Defining Financial Profit
Industrial capitalism is based on the generation of a fresh flow of profits (surplus value) in production through the exploitation of wage labor. Profit from production (industrial profit) is also the source of the commercial profit appropriated by merchant capitalists, who trade the finished output of industrial capitalists. Profit from production is, furthermore, the ultimate source of the interest paid to the lenders of money by industrialists and merchants.
Positing industrial profit as the source of other forms of profit is not to deny that still further sources of profit also exist. Merchants, for instance, could earn profits by simply taking advantage of price disparities in distant markets. In such cases, profit would be a transfer of value from one trading party to another, a zero-sum game. In general, however, the most innovative contribution that Karl Marx made to economic theory was to identify capitalist profit as a fresh flow of value added to output per period, through the exploitation of labor in production.

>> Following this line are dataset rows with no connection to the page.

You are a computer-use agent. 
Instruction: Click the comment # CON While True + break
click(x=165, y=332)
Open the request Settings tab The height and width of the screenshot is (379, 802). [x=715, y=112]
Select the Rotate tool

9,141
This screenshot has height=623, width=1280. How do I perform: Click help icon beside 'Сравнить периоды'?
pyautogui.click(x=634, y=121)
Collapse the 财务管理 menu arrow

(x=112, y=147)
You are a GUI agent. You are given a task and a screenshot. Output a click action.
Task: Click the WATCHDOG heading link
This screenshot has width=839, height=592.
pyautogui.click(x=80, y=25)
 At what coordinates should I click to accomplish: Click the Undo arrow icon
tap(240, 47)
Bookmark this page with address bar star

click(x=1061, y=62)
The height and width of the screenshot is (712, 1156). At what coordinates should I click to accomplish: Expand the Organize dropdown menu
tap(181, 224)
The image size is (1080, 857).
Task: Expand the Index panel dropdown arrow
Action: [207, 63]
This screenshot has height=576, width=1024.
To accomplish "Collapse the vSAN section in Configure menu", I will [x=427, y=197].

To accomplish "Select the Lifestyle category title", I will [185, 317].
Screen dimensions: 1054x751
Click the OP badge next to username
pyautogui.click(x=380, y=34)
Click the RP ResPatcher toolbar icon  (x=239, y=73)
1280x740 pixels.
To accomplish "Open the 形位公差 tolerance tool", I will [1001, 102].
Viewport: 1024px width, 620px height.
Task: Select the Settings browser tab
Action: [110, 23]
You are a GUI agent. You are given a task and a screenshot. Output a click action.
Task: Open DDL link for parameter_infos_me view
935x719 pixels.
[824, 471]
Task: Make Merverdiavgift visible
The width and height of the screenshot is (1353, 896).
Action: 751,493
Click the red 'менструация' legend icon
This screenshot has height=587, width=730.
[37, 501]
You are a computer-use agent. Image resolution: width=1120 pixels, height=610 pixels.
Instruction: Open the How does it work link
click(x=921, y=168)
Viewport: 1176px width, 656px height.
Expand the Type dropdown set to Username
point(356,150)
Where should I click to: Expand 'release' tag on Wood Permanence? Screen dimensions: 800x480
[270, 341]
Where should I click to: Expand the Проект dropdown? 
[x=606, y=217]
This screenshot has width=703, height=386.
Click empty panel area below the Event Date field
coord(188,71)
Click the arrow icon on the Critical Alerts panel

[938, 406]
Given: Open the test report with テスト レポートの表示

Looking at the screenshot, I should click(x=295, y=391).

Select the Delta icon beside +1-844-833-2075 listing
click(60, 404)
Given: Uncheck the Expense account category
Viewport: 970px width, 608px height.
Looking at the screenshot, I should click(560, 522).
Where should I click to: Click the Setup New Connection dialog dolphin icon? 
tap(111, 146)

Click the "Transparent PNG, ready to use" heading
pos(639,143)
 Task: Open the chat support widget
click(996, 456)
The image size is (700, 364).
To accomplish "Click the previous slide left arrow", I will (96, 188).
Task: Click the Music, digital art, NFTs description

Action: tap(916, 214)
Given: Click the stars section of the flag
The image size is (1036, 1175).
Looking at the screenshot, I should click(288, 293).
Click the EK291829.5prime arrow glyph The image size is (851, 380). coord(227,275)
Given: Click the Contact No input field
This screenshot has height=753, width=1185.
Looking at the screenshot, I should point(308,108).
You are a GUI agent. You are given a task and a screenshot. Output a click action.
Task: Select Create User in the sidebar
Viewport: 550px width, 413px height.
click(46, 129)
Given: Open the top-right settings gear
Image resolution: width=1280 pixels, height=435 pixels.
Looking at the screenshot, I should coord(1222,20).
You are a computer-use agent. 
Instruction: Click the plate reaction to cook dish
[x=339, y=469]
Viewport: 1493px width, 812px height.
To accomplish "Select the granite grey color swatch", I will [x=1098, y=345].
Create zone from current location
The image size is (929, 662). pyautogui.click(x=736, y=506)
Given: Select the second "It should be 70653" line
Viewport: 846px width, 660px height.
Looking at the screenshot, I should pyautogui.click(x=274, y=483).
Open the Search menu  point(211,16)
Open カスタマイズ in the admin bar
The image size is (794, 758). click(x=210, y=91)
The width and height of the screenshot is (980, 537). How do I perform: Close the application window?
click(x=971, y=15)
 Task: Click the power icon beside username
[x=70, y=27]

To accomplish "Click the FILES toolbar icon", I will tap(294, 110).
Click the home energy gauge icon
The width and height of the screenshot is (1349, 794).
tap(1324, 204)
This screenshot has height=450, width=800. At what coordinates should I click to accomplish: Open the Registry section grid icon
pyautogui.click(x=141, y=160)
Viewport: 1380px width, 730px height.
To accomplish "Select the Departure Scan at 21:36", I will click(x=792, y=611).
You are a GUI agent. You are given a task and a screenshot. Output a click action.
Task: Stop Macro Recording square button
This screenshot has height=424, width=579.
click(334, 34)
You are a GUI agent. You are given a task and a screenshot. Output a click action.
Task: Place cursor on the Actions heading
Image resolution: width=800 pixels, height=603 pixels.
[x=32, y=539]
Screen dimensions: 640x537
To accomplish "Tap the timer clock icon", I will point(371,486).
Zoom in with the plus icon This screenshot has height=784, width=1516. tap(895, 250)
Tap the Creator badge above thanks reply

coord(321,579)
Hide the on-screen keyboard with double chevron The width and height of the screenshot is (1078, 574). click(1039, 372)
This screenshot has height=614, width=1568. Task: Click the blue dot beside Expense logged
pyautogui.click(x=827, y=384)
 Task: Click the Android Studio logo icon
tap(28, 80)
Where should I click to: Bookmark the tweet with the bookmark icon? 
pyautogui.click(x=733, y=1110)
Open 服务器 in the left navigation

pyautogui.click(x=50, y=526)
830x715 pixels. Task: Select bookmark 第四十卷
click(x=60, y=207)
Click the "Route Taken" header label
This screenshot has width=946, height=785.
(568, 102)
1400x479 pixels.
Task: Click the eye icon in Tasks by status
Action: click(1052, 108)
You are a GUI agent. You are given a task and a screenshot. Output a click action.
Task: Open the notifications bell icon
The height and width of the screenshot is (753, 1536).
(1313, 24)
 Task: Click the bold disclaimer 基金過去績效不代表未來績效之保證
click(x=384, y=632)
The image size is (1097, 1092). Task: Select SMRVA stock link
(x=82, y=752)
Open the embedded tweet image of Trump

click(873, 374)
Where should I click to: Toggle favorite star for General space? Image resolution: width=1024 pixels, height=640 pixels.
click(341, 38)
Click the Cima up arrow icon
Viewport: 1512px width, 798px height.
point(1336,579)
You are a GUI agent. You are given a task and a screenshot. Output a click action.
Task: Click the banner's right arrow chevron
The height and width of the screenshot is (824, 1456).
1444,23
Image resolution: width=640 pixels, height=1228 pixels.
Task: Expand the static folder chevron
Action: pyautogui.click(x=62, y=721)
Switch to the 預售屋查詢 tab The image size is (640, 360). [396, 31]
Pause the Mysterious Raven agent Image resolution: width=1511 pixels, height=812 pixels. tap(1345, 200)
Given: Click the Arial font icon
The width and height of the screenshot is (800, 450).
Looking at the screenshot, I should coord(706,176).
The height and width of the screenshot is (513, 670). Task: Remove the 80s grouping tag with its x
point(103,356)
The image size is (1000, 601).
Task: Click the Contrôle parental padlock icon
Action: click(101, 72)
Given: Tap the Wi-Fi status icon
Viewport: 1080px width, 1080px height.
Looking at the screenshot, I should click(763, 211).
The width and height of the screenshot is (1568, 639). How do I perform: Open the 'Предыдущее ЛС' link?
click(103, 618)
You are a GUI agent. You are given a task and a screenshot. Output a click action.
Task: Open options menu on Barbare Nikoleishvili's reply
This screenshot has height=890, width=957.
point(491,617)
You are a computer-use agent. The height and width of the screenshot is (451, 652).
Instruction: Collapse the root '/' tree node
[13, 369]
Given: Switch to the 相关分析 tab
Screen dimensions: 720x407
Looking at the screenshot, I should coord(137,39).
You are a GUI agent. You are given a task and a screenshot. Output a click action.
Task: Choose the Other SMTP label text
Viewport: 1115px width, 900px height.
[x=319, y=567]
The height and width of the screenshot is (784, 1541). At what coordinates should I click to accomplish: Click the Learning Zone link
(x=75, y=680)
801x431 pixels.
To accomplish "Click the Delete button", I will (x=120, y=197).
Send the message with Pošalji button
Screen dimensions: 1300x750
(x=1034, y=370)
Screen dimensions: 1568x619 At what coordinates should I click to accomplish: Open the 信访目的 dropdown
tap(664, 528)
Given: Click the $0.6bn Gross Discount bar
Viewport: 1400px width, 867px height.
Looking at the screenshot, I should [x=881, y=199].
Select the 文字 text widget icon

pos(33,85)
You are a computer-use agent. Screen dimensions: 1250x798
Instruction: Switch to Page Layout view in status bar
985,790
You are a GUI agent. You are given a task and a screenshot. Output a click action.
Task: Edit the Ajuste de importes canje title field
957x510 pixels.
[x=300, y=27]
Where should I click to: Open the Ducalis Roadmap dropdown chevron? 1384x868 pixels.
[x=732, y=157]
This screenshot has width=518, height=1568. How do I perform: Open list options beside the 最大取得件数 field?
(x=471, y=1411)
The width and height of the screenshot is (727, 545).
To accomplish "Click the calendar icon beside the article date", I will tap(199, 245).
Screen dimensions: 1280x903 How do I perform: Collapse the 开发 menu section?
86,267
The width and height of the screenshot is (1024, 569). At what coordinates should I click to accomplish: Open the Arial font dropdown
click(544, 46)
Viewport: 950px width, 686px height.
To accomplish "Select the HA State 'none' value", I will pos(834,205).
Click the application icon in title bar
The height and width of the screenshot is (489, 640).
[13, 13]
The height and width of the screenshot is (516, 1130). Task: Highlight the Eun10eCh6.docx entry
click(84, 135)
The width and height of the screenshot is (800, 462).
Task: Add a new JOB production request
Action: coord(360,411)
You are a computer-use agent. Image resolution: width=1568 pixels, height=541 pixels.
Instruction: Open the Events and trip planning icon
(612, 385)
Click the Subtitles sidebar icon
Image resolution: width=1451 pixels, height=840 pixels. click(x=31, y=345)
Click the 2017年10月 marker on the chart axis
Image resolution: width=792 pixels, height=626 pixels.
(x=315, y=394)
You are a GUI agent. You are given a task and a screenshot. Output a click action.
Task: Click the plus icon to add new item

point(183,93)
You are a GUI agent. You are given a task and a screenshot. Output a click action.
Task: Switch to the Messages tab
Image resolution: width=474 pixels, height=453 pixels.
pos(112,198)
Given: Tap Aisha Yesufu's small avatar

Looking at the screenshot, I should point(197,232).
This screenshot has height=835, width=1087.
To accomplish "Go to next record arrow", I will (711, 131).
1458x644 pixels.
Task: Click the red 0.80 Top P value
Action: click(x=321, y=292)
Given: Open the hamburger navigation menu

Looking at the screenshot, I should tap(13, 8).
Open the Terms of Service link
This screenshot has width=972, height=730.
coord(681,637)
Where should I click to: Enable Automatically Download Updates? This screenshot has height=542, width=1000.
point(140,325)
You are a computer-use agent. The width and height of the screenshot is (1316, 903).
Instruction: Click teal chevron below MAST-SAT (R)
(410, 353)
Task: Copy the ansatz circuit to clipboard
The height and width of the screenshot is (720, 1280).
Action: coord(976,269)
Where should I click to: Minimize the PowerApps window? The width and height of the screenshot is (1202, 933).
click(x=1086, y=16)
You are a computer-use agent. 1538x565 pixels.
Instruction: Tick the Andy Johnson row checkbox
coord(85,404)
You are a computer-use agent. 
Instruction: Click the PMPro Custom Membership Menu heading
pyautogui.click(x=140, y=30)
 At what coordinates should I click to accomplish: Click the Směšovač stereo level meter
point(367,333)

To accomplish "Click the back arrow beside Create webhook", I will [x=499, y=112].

A moment’s thought would suffice to show that this general approach must be further elaborated, if theory is to account for financial profit. For one thing, the content and form of financial profit are not immediately apparent. Taken very generally, for instance, financial profit could merely indicate profit generated through activities that are specific to the financial sector. This would be a very wide definition that would include many economic agents earning financial profit: from individuals to non-financial enterprises to financial enterprises. It could also refer to a wide range of transactions that result in financial profit, including money lending, trading in financial assets, or even trading in real assets that have acquired a financial carapace, such as housing.
To gain precision and to obtain meaningful results, financial profit will here be taken to mean profit earned by financial institutions alone. Needless to say, this is a narrow definition. It leaves out, for instance, financial profit earned by non-financial enterprises, which is an important aspect of financialization, especially among large enterprises. It also leaves out the extraordinary earnings of the top and middle management of financial institutions, which often accrue as bonuses and appear to be payment for work—even taking the form of wages or salaries—when they are simply a share of profit. It is impossible reliably to estimate the aggregate sum of such payments, however, and hence they are best left out of the account; the loss of generality would be limited.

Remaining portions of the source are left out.